Incidentally, the modern Royal Montreal Regiment (RMR0 was originally formed in 1914 as the 14th Battalion, The Canadian Expeditionary Force (CEF) RMR from 8 Companies – three each recruited from CGG & Victoria Rifles of Canada (VRC), plus two from what later became FMR.  So, not only did what later became CGG reflect the ethnic mix of Montreal of its day, as befits the 1st. Regiment, but we actually, in our story, include the origins of many other Montreal units as well.

Lieutenant-Colonel John Fletcher, CMG, is recognized as one of several early founding Officers of The Regiment for his role in having helped form the First Rifle Companies of the 1st Volunteer Militia of Montreal. In the late 1846, Fletcher was appointed Adjutant of The Montreal Fire Brigade. In 1855, then Captain Fletcher became Commander of the 2nd Volunteer Militia Company of Montreal. Fletcher’s Field, now Parc Jeanne Mance, in front of the Home Station (Armoury) was named after him.
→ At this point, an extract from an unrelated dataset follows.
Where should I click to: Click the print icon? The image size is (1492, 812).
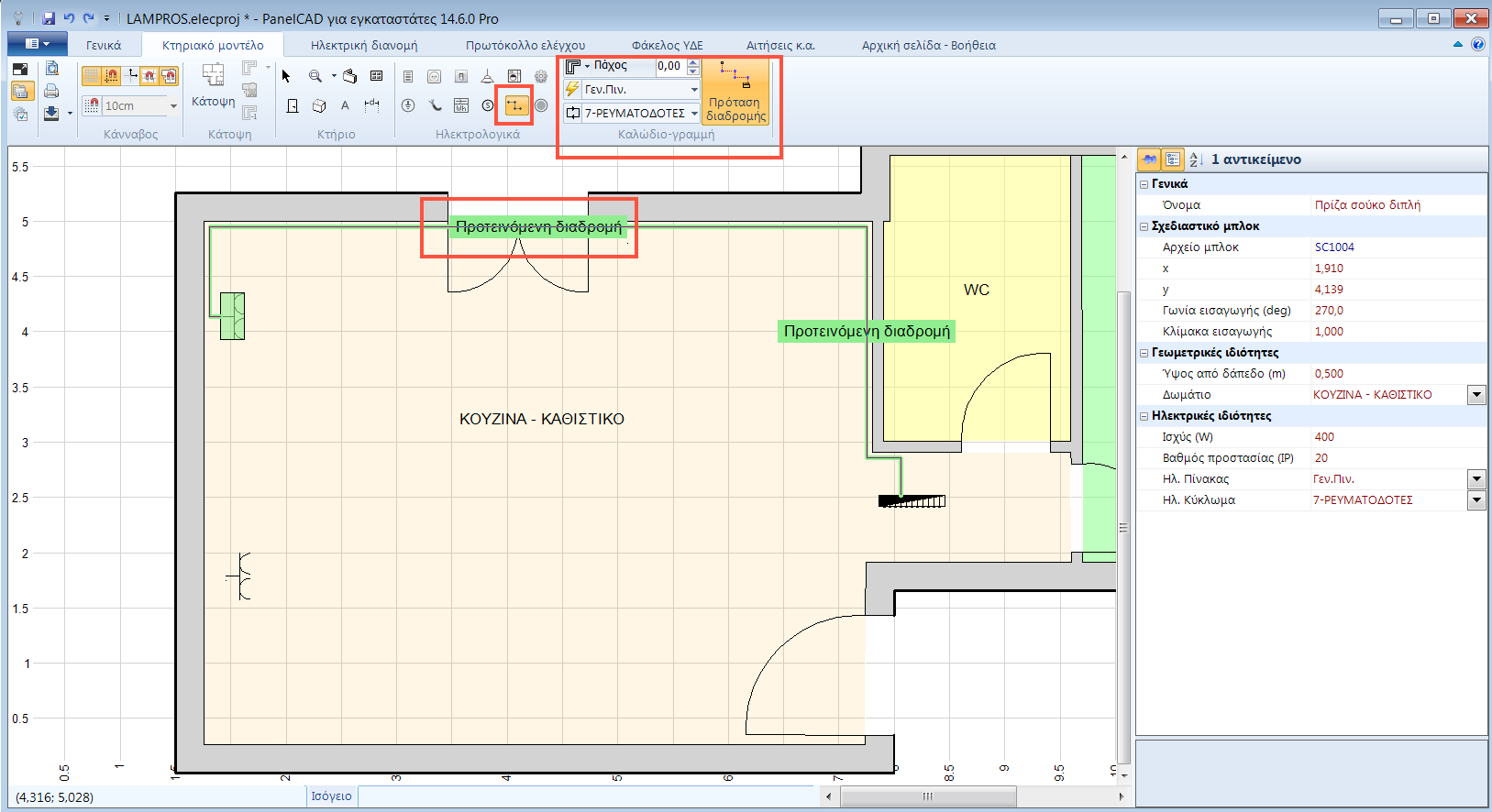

Colour Sergeant John Dolbec, retired.

We welcome John Dolbec who for so many years who wrote many news articles about unknown historical facts about our Regiment’s history, Dolbec’s Corner’!   John is quite active on Facebook where he shares his wisdom and knowledge of our Regiment. Look him up and become his friend.

We thank him for now contributing to a new medium.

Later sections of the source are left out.